I. INTRODUCTION 14
3. Rôle de la perception haptique pour le déplacement 44
3.1. Physiologie de l’appareil tactile humain 44
La peau est l’organe perceptif le plus étendu avec une surface comprise entre 1,8 m2 et 2,2m2 pour
un adulte. Elle possède une innervation afférente très riche, dont la densité varie beaucoup d'un territoire à l'autre. La face et les extrémités sont très richement innervées. Ces différences de densité en récepteurs, appelés mécanorécepteurs, sont à l'origine de la sensibilité différentielle selon les différentes parties du corps.
La sensibilité cutanée est impliquée lors de la pression, du toucher (sensibilité à la vitesse), de l’étirement et de la vibration de la peau. A cela s'ajoute la perception de la température issue de récepteurs dits thermo-‐algiques. Ces récepteurs sont localisés dans tout le corps sous la forme de minuscules corpuscules bulbaires, axiaux ou cylindriques.
La sensibilité à la pression est mise en jeu par des appuis importants sur le revêtement cutané. Le sens tactile est au contraire le résultat d'un contact léger avec la peau, glabre ou pileuse.
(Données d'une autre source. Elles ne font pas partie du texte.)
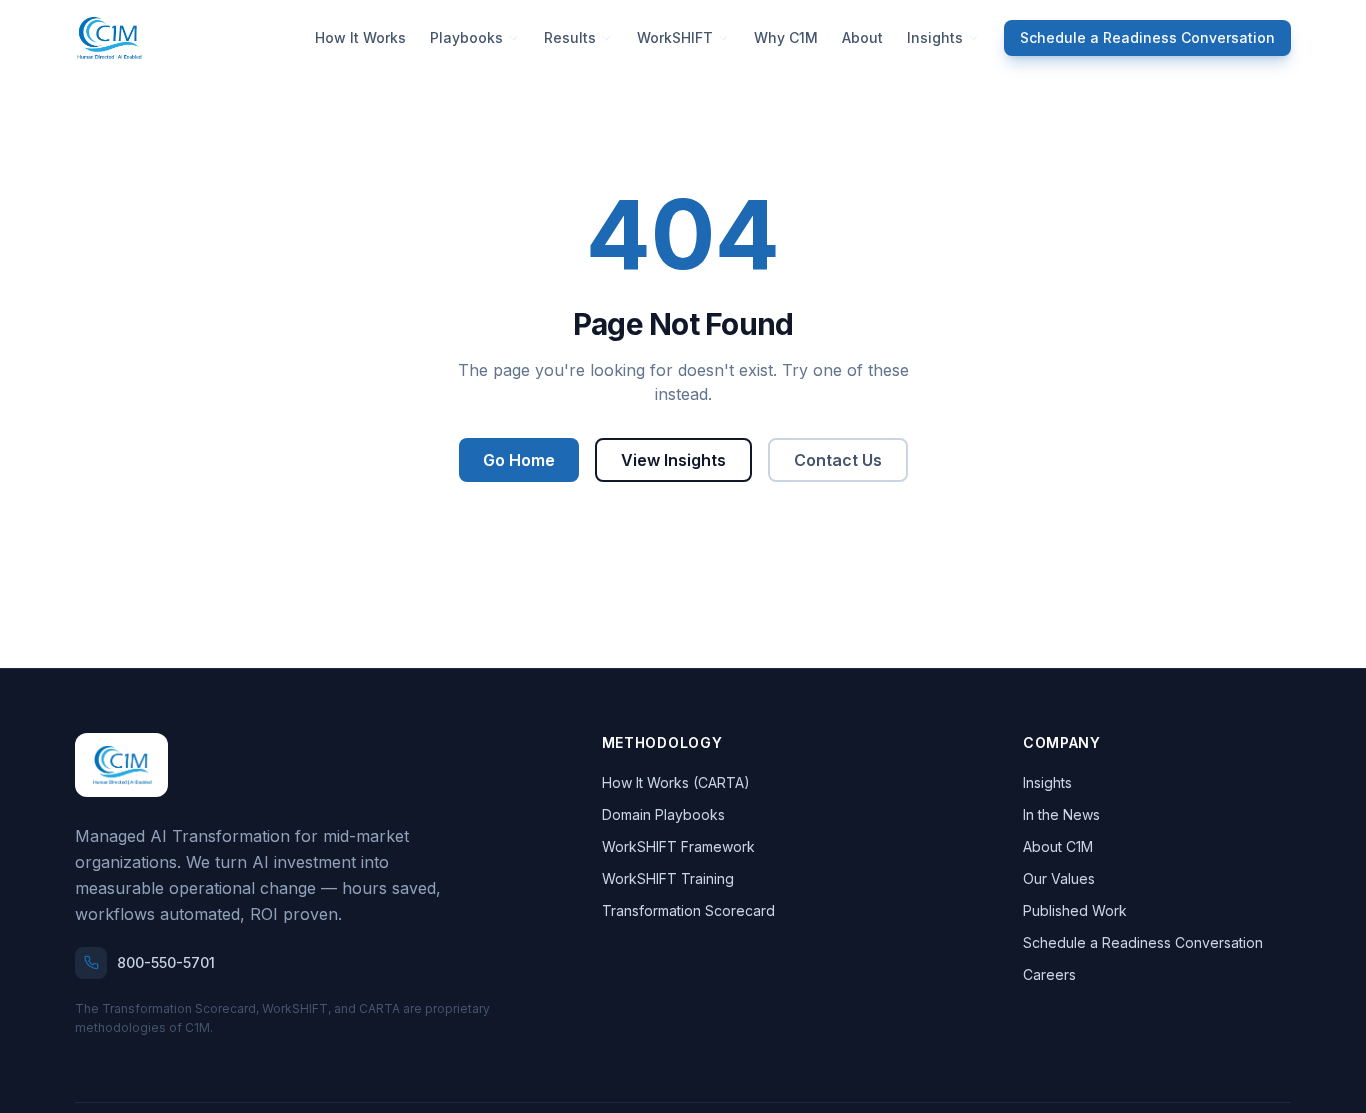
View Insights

La sensibilité à la vibration répond à des variations de pression dans une gamme de fréquence de 30 à 1500 Hz. Ces qualités sont liées à la présence de récepteurs sensoriels différents dans l'épaisseur de la peau : épiderme, derme, hypoderme. On distingue cinq types de récepteurs cutanés mécaniques, dont la répartition varie selon que la peau est glabre ou pileuse, et selon l'épaisseur de la peau (voir Figure 5).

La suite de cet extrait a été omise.